------ DATA PROVIDED ------

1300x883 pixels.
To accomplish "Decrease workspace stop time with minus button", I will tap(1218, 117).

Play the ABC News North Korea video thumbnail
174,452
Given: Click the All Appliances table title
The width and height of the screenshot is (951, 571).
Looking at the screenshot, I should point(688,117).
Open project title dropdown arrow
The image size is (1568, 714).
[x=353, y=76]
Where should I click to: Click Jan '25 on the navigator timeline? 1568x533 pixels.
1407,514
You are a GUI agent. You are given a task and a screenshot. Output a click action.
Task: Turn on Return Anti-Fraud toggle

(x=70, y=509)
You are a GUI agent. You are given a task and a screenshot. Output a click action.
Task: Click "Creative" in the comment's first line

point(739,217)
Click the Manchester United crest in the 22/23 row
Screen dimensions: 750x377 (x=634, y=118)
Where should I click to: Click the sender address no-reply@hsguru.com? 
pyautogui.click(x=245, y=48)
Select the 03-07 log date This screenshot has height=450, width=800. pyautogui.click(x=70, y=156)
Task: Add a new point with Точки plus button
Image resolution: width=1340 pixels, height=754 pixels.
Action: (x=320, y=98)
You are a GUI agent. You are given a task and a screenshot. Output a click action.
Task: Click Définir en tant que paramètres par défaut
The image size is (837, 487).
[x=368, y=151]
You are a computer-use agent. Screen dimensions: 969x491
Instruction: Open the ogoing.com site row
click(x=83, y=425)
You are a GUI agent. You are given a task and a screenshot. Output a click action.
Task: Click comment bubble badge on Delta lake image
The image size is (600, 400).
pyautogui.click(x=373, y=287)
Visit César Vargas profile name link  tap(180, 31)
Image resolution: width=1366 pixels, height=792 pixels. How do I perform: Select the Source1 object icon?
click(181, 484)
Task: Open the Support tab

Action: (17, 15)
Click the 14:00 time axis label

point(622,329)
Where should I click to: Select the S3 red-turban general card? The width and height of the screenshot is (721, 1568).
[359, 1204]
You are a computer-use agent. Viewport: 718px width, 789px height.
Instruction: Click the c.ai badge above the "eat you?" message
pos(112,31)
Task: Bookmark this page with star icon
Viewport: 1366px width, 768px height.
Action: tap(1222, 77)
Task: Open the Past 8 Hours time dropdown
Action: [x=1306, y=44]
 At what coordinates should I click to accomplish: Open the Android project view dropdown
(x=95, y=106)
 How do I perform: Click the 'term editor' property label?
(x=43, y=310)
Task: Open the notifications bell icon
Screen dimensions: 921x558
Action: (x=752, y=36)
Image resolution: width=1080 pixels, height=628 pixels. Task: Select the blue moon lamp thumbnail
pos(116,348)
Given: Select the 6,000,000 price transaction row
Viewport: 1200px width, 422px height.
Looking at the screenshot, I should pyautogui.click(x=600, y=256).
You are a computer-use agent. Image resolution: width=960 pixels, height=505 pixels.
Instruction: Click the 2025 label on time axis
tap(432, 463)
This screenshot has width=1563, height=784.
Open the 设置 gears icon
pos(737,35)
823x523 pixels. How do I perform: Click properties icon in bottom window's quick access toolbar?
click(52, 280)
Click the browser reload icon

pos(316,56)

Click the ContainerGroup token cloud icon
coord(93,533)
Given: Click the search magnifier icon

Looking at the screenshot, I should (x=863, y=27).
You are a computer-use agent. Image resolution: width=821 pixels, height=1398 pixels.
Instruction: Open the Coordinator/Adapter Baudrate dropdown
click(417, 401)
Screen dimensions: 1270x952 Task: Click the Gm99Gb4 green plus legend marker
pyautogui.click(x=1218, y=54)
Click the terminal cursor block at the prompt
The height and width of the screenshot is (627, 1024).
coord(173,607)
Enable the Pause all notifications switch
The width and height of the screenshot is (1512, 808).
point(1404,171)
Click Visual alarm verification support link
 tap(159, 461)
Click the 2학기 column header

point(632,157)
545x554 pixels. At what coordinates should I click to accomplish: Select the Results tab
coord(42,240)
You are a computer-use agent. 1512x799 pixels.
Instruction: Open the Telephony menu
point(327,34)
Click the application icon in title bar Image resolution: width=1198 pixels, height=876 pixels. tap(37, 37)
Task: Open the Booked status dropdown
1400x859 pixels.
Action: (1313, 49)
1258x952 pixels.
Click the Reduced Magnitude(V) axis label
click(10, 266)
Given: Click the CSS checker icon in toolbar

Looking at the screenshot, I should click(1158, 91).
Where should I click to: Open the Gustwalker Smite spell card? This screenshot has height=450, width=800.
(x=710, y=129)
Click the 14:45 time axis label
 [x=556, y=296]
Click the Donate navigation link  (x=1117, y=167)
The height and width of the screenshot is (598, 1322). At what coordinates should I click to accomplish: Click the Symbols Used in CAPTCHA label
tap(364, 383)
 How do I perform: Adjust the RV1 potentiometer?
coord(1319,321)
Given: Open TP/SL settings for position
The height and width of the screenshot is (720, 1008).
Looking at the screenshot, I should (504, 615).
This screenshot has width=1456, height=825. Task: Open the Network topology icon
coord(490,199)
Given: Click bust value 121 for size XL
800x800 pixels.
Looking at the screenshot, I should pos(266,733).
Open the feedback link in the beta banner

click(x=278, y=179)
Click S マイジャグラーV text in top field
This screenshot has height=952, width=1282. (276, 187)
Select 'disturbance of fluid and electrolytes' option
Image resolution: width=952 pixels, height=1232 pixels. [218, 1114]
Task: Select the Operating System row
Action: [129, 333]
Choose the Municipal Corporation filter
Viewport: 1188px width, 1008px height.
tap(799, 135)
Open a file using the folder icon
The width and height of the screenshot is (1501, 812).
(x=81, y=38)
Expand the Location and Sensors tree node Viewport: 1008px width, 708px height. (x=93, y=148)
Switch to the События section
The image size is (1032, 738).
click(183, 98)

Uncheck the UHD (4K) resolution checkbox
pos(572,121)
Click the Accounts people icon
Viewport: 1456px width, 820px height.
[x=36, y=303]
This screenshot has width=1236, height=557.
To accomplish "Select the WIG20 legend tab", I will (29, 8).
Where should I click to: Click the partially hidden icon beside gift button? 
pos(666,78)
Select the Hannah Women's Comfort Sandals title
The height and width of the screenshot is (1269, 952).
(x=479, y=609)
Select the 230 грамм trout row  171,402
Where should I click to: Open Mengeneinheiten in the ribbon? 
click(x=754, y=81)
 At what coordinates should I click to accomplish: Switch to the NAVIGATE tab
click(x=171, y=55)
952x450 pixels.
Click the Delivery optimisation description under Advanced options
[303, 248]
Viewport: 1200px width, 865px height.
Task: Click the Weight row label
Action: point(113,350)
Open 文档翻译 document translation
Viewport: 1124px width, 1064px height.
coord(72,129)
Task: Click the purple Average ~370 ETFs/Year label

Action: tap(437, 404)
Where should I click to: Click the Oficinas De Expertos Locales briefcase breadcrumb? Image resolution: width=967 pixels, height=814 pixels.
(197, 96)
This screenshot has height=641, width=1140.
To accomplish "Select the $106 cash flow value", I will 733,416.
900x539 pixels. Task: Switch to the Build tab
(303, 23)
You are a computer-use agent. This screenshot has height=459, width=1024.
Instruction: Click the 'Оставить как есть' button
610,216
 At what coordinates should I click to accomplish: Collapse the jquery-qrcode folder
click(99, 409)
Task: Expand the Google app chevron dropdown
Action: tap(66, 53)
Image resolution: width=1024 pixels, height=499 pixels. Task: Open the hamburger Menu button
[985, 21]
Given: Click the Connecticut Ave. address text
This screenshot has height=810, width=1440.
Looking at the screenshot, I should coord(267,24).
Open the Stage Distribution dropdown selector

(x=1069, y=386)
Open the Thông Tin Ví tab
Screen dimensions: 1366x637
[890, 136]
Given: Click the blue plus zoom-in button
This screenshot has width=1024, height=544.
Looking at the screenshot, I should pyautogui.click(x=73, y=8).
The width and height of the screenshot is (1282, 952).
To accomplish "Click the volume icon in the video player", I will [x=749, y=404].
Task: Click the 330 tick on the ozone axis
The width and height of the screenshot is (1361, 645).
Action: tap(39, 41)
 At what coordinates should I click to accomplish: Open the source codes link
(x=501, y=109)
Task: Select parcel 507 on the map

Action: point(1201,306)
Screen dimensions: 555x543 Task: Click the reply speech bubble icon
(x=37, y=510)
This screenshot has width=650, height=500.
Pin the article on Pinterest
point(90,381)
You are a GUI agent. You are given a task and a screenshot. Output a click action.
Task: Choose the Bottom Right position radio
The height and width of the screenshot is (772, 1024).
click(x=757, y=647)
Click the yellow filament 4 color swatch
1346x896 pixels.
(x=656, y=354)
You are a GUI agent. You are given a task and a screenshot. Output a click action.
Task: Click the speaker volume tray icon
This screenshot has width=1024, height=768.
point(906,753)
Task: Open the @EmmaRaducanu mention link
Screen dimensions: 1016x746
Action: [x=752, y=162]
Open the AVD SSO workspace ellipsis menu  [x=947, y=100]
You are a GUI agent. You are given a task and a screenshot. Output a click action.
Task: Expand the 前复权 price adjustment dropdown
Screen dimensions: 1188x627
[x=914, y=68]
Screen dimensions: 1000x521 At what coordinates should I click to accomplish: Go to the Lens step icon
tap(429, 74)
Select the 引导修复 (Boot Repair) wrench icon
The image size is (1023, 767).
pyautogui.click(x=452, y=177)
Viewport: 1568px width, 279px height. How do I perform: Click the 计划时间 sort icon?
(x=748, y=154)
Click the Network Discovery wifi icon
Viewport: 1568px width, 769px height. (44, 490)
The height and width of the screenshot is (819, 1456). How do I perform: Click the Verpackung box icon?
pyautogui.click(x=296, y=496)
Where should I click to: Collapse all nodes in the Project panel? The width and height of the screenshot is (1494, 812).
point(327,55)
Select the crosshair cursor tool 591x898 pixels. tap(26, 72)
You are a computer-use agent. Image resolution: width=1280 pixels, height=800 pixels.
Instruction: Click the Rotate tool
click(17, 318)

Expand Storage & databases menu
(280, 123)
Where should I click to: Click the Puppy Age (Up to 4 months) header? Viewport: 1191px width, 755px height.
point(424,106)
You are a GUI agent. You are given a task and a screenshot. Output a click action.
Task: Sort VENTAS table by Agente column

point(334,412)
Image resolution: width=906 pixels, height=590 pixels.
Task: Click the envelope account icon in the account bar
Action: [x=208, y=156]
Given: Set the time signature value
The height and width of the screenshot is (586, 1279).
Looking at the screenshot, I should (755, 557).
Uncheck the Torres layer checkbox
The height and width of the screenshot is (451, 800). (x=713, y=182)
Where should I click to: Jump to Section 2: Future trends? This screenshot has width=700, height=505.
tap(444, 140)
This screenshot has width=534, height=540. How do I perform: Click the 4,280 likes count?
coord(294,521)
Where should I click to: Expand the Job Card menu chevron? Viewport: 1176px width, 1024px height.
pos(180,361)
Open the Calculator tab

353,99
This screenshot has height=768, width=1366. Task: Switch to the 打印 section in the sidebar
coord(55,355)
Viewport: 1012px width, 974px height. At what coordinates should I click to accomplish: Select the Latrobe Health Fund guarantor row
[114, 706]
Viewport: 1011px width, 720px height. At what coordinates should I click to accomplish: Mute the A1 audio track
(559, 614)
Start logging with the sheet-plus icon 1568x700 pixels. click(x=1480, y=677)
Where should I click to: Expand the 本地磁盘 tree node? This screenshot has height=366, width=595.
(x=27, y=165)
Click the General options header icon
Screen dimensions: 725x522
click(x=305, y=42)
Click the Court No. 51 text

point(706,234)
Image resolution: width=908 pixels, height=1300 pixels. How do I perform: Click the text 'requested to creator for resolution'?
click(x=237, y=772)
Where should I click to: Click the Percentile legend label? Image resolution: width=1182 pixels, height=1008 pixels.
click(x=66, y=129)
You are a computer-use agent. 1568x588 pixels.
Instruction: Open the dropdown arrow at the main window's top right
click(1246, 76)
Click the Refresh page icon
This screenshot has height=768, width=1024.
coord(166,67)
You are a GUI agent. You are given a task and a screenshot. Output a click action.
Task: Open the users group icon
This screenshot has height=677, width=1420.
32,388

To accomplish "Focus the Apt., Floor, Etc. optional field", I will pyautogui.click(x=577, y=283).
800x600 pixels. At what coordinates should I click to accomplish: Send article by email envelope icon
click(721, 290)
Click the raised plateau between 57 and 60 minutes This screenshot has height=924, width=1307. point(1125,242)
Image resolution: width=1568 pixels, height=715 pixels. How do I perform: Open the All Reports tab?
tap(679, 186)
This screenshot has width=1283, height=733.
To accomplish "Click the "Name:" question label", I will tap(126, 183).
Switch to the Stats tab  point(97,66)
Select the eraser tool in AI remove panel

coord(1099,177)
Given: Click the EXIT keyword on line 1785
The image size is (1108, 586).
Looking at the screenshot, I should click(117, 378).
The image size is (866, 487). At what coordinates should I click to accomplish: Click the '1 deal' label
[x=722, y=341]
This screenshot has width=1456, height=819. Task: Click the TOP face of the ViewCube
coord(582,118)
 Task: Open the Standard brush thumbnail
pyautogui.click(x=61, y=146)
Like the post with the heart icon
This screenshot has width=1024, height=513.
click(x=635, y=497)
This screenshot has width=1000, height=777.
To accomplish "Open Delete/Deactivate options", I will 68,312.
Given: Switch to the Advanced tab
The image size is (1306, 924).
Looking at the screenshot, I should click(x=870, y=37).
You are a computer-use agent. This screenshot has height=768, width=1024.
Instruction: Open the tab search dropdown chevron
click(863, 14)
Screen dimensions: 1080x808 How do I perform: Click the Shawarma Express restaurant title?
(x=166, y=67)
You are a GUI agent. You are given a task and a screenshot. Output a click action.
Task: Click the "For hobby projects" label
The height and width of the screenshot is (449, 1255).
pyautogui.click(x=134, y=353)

------

Please select every line of the data above that contains the word "volume" and copy each one out.

[OUTPUT OF THE TASK]
To accomplish "Click the volume icon in the video player", I will [x=749, y=404].
Task: Click the speaker volume tray icon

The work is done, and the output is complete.